:: DATA SECTION ::

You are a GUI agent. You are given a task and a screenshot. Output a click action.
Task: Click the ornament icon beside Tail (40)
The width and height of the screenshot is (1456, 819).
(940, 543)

:::
:: DATA SECTION ::

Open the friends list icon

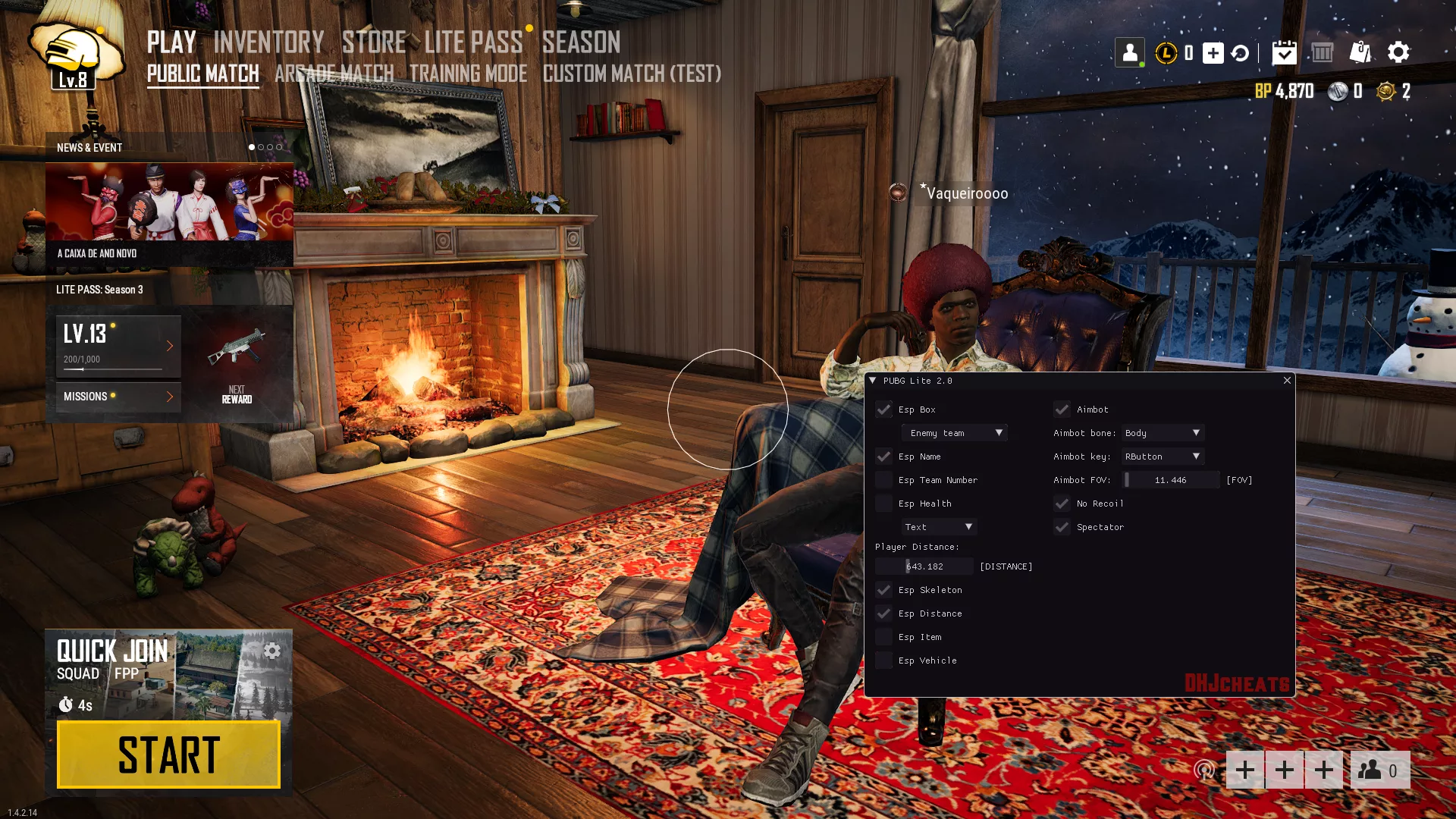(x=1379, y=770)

:::

▶ TASK PROMPT
Gather every line from the rows above that contains the string "screenshot" and copy each one out. Letter case counts.

▶ FINAL ANSWER
You are a GUI agent. You are given a task and a screenshot. Output a click action.
The width and height of the screenshot is (1456, 819).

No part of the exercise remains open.